Recent numerical studies suggest that error growth in the atmosphere is an initially localized, highly intermittent phenomenon that expands upscale and plays a significant role in contaminating the larger scale flow at longer forecast lead times. In particular it has been found that latent heat release associated with deep moist convection is a primary mechanism for small-scale error growth that leads to a complete loss of predictability on scales below 100 km within a few hours. The errors introduced by slight changes in the amplitude and position of the heating induced by condensation within the convective clouds then expand upscale and propagate through the mesoscales, a process whereby the errors transition from geostrophically unbalanced to balanced. Geostrophic adjustment following convective heating was suggested as a possible dynamical process underlying this transition but appears difficult to extract from numerical simulations.
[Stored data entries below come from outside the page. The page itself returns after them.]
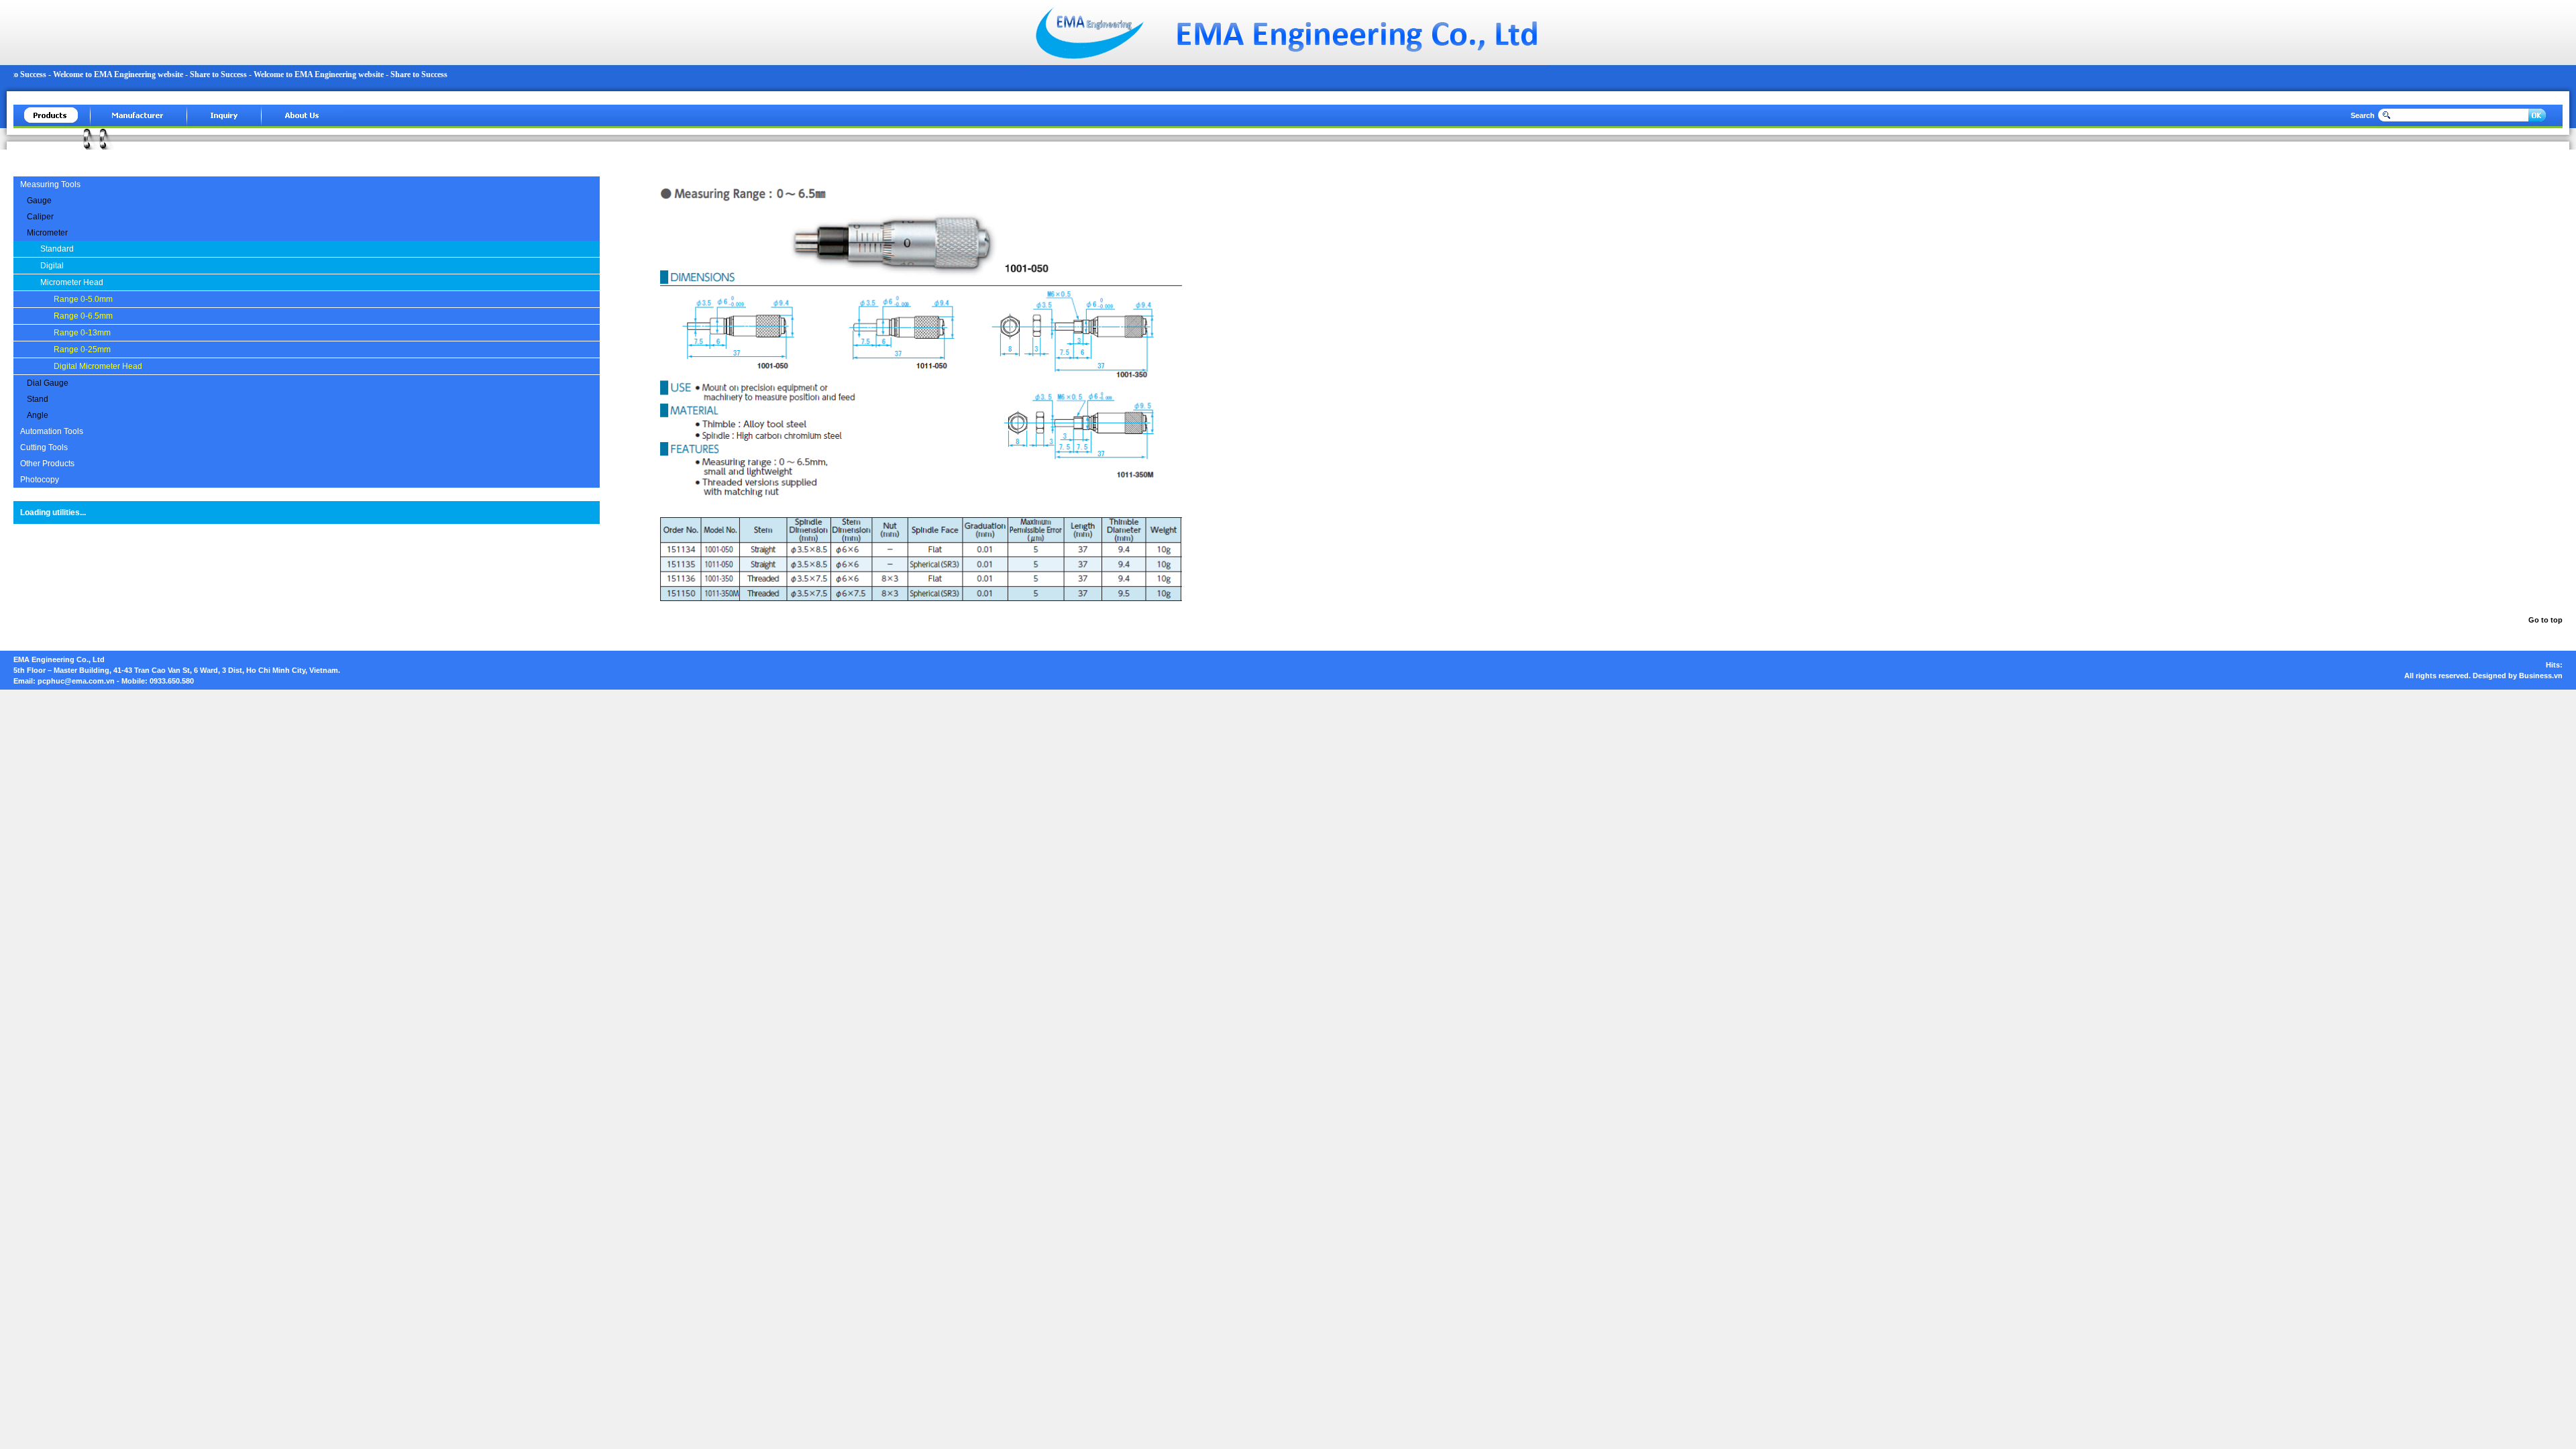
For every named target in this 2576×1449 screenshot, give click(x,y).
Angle (37, 415)
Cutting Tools (44, 447)
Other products (47, 463)
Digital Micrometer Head (98, 366)
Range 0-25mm (82, 349)
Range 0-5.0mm (83, 299)
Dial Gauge (47, 383)
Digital (52, 265)
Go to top (2545, 620)
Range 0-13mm (82, 332)
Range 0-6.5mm (83, 316)
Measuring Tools (50, 184)
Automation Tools (51, 431)
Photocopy (39, 479)
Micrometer (47, 232)
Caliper (40, 216)
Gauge (39, 200)
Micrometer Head (71, 282)
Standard (57, 249)
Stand (37, 399)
In the current study an analytical formulation for the geostrophic adjustment of an initial pointlike pulse of heat is developed on the basis of the linearized, hydrostatic Boussinesq-equations. The heatpulse is thought to model a convective cloud or an error within the prediction of a cloud. A time-dependent solution for both the transient and the balanced flow components is derived from the analytical model. The solution is the Green's function for the mathematical problem, which allows for the simple construction of a solution for arbitrary forcings. From the solution, the temporal and spatial adjustment scales are identified, and diagnostics are developed that allow an identification of the geostrophic adjustment process in numerical simulations. The predictions are then tested within highly idealized numerical simulations. The high level of agreement between error growth characteristics in the numerical perturbation experiments and the analytical predictions suggests that geostrophic adjustment following convective heating plays a major role in upscale error growth through the mesoscales.